━━ Page ━━
Piotr Bakal, ce Polonais en français dans le texte
Bien sûr, ce n’est pas par un tel portrait que NosEnchanteurs fera le buzz. Nous le savons. Et c’est dommage car le bonhomme vaut le détour, son tour de chant aussi. Lui est chanteur, qui chante en français. Tant de français se torchent avec leur langue en faisant qui dans une épouvantable et scolaire bouillie anglaise, qui dans l’inaudible, parfois dans les deux, qu’il est réjouissant de voir un Polonais chanter dans la langue de Camus et de Leprest. Lui, c’est Piotr Bakal, natif de Varsovie. Un chanteur, donc, dont les premiers opus chantent en polonais. Auteur, compositeur et interprète, directeur-fondateur du festival de la chanson d’auteur de Varsovie, organisateur de concerts et manager, producteur de concerts de « stars » étrangères à Varsovie : à son actif, des comme Maxime Le Forestier, Georges Moustaki, Enzo Enzo… Ajouter pour faire bon poids que Piotr Bakal est traducteur, journaliste, auteur et présentateur de l’émission de radio Boulevard de la chanson française sur la Radio publique polonaise, et vous aurez une juste idée du bonhomme : un homme ressources indispensable tant à la chanson polonaise qu’à la francophonie.
━━━
━━ Lignes de données ━━
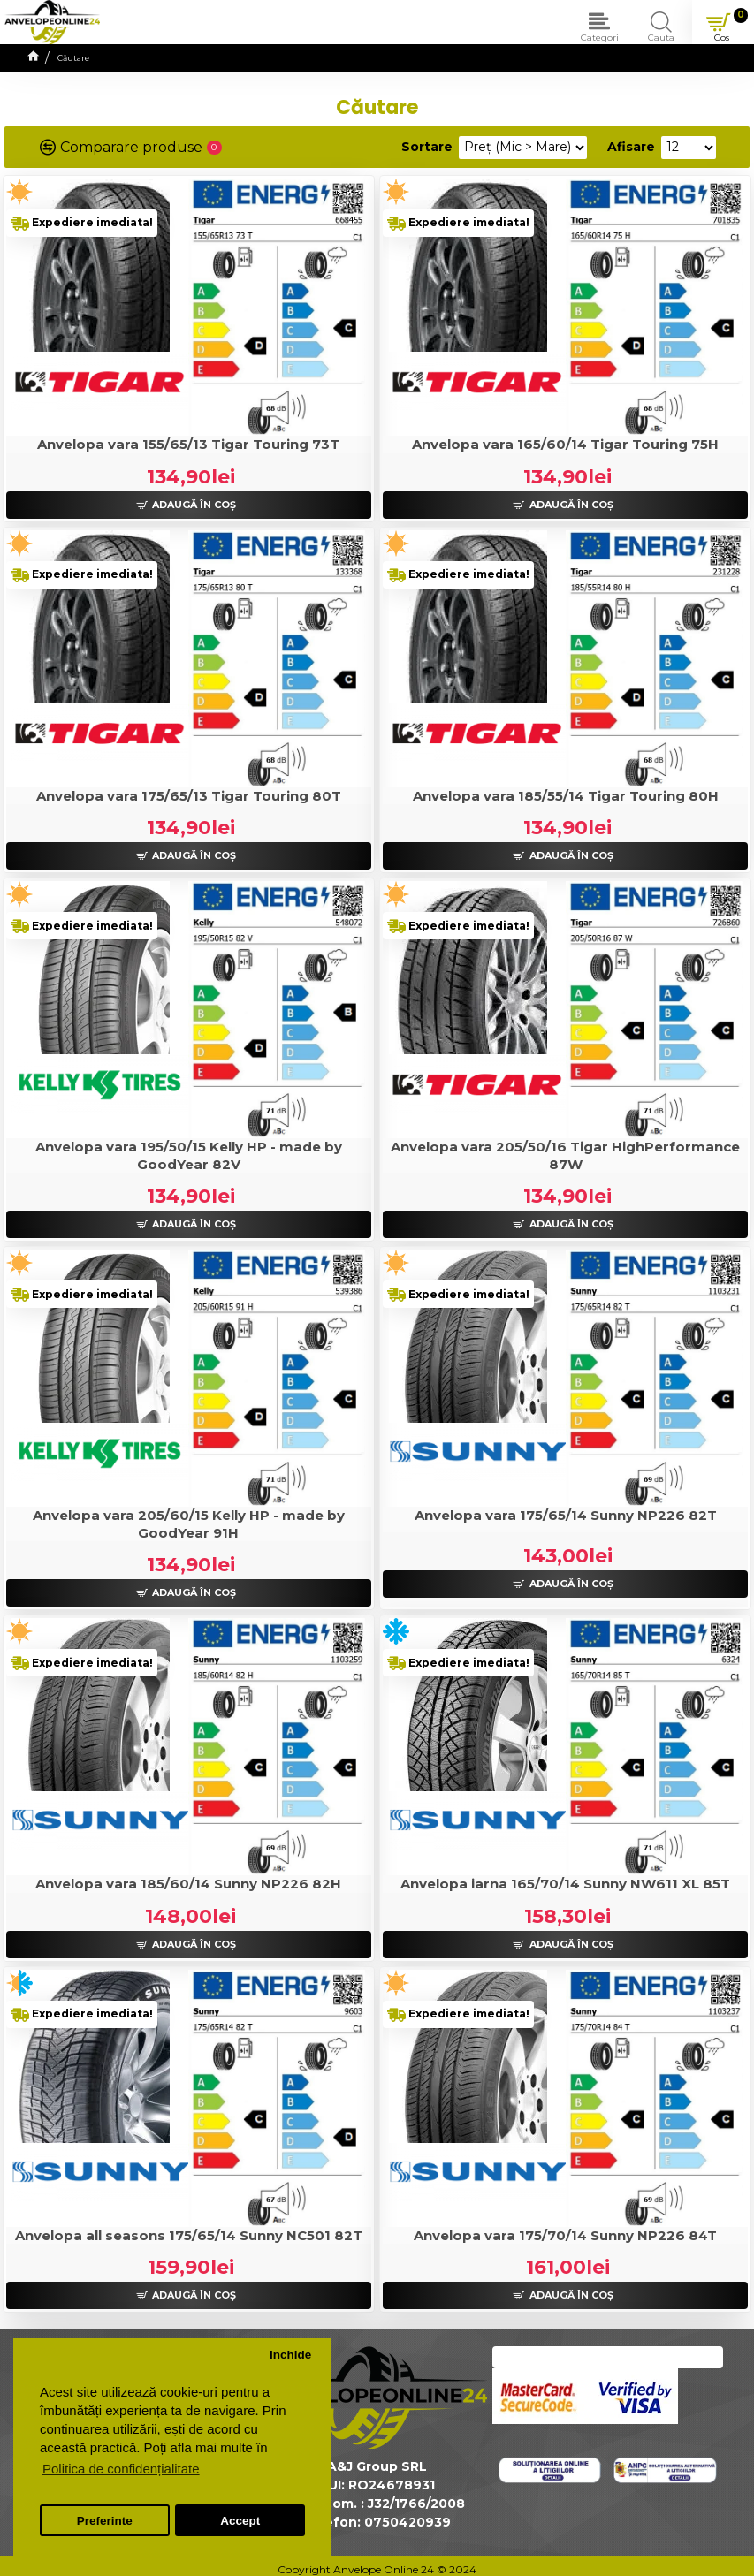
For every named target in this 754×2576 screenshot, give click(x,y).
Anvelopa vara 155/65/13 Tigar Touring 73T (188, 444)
━━━
━━ Lignes de données ━━
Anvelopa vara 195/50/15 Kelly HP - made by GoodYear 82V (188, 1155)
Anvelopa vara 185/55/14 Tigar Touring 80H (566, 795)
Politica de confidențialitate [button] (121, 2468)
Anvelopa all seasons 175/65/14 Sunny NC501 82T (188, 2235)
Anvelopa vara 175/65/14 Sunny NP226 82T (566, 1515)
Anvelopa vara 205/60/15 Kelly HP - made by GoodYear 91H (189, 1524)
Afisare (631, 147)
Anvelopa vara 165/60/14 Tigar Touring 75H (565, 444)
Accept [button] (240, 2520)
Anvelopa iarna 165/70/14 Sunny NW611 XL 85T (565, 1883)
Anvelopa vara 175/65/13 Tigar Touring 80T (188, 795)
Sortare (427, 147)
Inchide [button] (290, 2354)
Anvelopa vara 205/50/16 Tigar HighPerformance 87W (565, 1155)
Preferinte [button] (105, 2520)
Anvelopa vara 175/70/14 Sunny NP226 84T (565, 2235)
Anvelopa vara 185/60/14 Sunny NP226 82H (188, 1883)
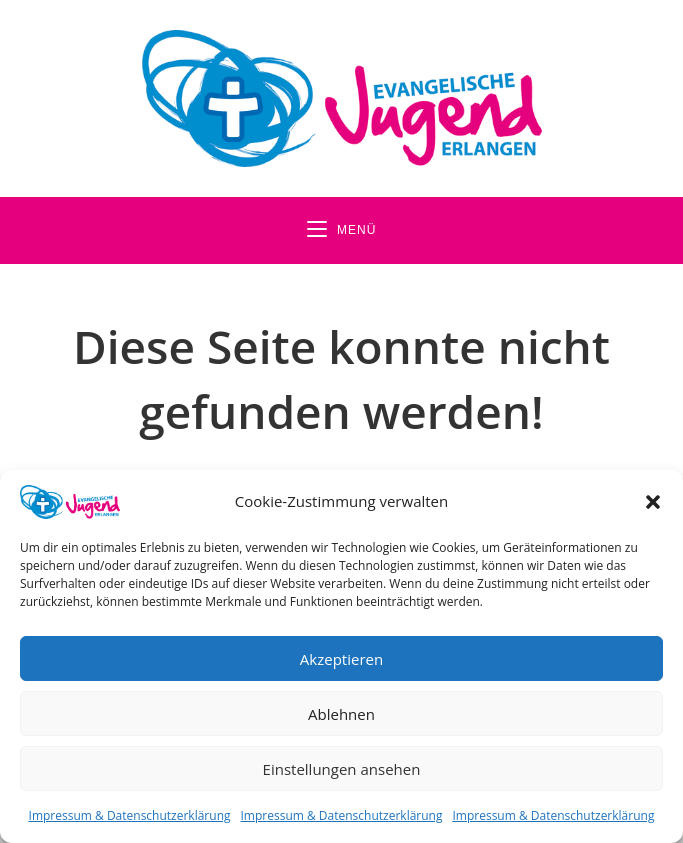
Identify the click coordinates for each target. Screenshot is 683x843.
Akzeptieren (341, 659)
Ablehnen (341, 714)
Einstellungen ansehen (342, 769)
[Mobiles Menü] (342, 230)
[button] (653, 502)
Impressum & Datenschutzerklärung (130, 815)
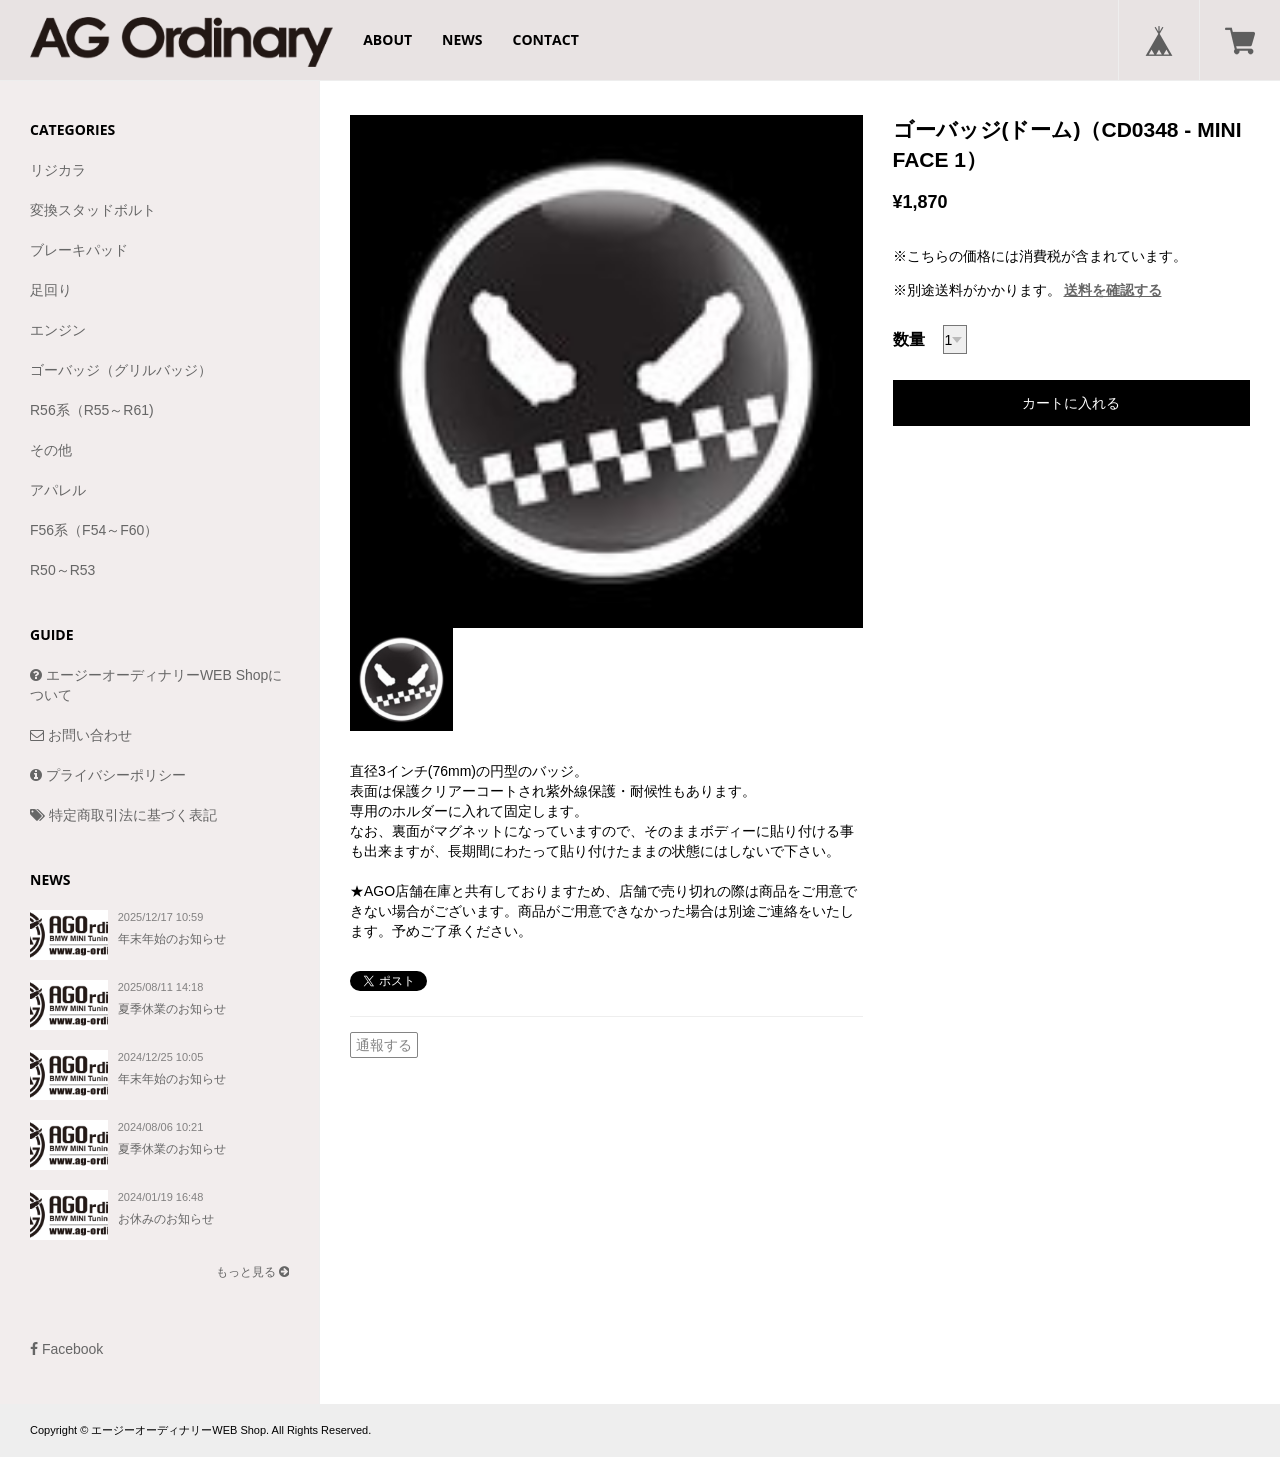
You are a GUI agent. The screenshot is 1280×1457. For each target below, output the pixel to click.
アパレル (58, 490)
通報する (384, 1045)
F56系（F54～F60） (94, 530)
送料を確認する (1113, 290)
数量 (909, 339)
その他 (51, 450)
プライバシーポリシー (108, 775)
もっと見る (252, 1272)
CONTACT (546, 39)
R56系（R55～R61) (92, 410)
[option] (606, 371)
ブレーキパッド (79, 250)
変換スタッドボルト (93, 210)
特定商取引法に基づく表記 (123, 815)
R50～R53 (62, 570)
━━━
━━ Lignes de données ━━
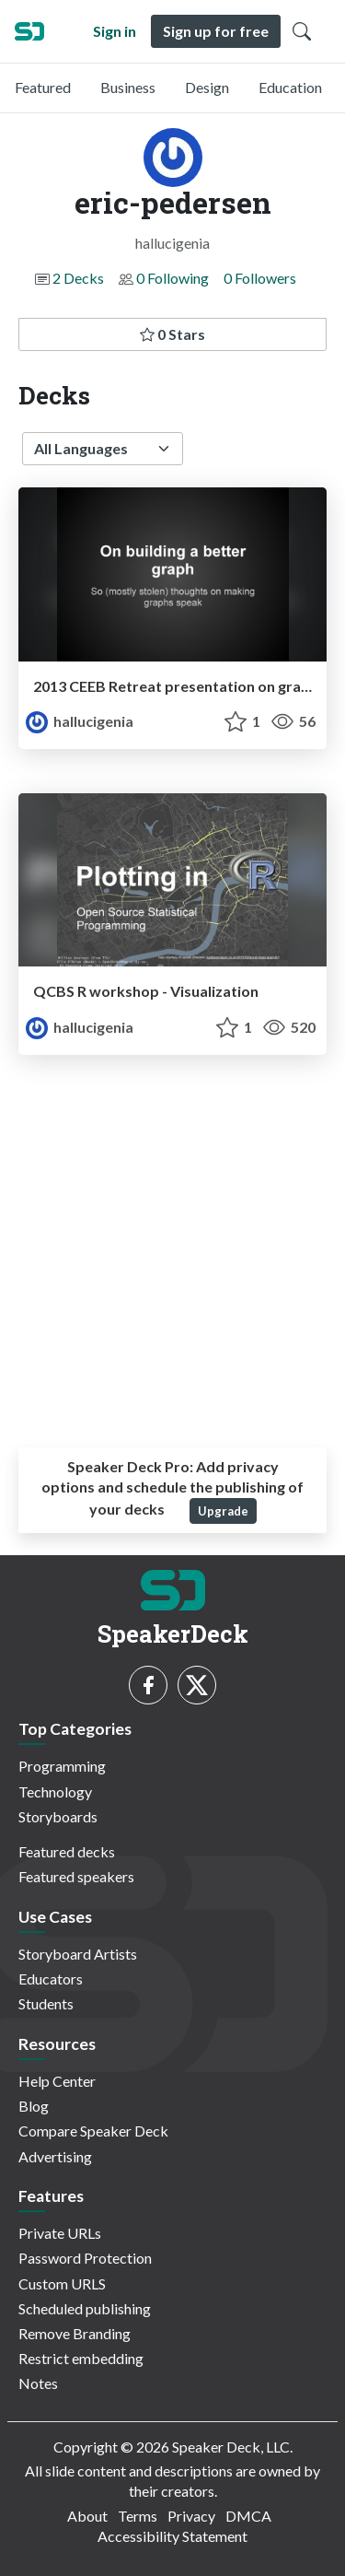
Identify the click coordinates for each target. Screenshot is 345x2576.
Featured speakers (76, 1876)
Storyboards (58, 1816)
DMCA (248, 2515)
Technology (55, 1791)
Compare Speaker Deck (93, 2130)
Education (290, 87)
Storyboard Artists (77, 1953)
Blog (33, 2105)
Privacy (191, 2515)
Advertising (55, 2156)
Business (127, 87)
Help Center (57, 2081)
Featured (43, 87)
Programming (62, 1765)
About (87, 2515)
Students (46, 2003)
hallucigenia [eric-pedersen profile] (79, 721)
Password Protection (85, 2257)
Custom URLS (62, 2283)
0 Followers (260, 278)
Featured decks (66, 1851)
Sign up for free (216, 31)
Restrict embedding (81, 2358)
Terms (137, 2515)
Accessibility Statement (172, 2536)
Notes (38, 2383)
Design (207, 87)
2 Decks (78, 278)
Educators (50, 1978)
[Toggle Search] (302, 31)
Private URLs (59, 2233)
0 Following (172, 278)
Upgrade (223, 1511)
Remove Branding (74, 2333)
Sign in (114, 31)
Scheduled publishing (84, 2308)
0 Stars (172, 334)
━━━
[Consignes]:
**a)** Répondez aux questions suivantes d'après le portrait de Piotr Bakal :
(i) De quelle ville Piotr Bakal est-il natif ?
(ii) En quelle langue chantent ses premiers opus ?
(iii) Quel est le titre de l'émission de radio qu'il présente ?
**b)** Poursuivez le portrait de Piotr Bakal à la suite de sa dernière phrase.
Les enregistrements proviennent d'une autre source que la page.

[Réponses attendues]:
**a)**
(i) Varsovie.
(ii) En polonais.
(iii) Boulevard de la chanson française.

**b)**
Piotr a eu la bonne idée de nous faire parvenir son nouvel album – son quatrième – enregistré à Gdansk et à Piaseczno, plus particulièrement destiné à un public francophone car entièrement en français : Fais gaffe aux paroles.
Oh, le titre est trompeur, c’est d’ailleurs notre seul reproche : vous pouvez y aller sans crainte ni retenue. C’est de la belle construction, tant dans les paroles que dans une musique qui va du grand calme à la tourmente. La voix est rugueuse, comme doit l’être celle de tout Polonais qui s’essaye au français. Le premier titre, apparemment innocent (sur la vie qui nous arrive comme un heureux hasard), pourrait rassembler Polonais et Français (et de bien d’autres nationalités aussi, je vous rassure sans l’être tout à fait) : « N’importe quel con – tout puissant / Sur l’échiquier nous déplacera / Comme un céleste démiurge / Nous conduira ici ou là / Des moutons de Panurge ».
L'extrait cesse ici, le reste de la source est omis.